After giving up, he said he wanted to complete his engineering. “I asked JNTU but they wanted someone to give a guarantee and they wanted something in writing. I gave in writing that I was taking responsibility because he had surrendered in front of the SP because he had faith in the system,” says Mr Bhagwat.

“Now he is a professor in one of the colleges and I met him when I had gone for tree-planting in that college. He came running from far away and I of course recognised him and felt very good. Now, this is within the legal framework for we have to take care of rehabilitation and that is precisely what we did,” says Mr Bhagwat.

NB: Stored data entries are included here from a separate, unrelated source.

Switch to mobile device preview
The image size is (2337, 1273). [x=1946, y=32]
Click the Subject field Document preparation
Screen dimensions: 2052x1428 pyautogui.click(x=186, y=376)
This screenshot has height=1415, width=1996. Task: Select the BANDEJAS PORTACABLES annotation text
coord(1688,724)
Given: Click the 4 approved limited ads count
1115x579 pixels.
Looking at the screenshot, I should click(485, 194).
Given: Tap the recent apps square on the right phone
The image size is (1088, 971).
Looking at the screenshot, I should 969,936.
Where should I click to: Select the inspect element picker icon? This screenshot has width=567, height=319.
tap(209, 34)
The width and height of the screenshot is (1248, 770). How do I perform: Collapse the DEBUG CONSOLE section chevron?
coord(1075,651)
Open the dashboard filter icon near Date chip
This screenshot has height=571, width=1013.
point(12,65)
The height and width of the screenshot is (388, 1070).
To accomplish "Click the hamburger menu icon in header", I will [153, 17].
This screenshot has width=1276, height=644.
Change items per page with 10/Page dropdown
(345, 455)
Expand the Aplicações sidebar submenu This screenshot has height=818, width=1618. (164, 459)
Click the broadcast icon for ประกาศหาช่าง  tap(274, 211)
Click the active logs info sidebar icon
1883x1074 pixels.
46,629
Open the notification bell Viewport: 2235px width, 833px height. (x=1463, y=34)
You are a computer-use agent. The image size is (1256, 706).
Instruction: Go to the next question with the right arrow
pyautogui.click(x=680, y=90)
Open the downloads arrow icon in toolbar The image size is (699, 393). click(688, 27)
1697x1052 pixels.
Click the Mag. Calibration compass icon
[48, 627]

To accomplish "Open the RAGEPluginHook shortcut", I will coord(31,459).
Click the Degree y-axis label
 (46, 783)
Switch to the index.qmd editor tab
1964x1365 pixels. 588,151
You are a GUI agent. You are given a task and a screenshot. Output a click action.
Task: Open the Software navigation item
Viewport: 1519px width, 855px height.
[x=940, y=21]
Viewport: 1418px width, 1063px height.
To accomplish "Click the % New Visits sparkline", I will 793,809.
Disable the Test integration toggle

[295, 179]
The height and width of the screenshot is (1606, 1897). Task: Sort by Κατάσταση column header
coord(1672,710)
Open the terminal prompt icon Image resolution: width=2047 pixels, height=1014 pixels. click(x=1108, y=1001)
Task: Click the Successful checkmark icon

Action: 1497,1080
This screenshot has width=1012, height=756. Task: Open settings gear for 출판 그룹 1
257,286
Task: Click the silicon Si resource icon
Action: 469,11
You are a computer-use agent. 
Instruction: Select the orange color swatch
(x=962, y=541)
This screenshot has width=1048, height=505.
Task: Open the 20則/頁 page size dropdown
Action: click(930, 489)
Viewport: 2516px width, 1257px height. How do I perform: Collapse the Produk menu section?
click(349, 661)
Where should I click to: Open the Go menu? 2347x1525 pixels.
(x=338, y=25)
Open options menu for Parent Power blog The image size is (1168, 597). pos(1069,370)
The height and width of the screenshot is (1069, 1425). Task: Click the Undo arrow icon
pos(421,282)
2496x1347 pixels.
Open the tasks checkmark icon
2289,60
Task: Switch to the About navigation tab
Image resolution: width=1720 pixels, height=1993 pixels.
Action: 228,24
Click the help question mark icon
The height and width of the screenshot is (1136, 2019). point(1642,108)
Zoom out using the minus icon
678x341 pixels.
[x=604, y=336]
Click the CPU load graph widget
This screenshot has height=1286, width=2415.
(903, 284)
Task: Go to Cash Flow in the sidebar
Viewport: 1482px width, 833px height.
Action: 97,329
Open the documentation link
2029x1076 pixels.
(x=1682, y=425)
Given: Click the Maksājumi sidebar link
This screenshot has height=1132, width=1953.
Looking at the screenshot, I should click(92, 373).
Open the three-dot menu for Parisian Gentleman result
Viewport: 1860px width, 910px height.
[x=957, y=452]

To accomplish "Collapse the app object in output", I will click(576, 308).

Mr Bhagwat says that the support of the family is important. His wife Sunita Bhagwat is the commissioner of Telangana Tourism.

Mr Bhagwat is involved in anti-trafficking activity and has won many an international award for his work. “It started in 2004. I was posted as DCP Cyberabad from Adilabad where I was mostly involved in the anti-extremist operations. I was doing night duty once a fortnight. One day I got an anonymous letter about a dance bar in a resort in Nanakramguda.”

The police raided the place and came across girls from Kolkata and Mumbai. “While talking to them I realised that this was a serious issue. They were staying somewhere else and were transported by school bus to the resort. They were under a contract,” he says. “I had also been introduced to Dr Sunitha Krishnan of Prajwala and knew that this was a serious issue.”

He was then transferred to Nalgonda as superintendent of police where he handled the case of traditional prostitution of the Domara community girls at Yadadri. In January 2017, under Operation Smile, Mr Bhagwat and his team rescued 180 children from Peddakondur in Choutuppal.

In 2017, he got the Trafficking in Person (TIP) Report Heroes Award, from the US state department. The same year Ascent Compliance, a Canada-based agency, did a survey of people working in anti trafficking and they recognised 100 such people world-wide, Mr Bhagwat among them.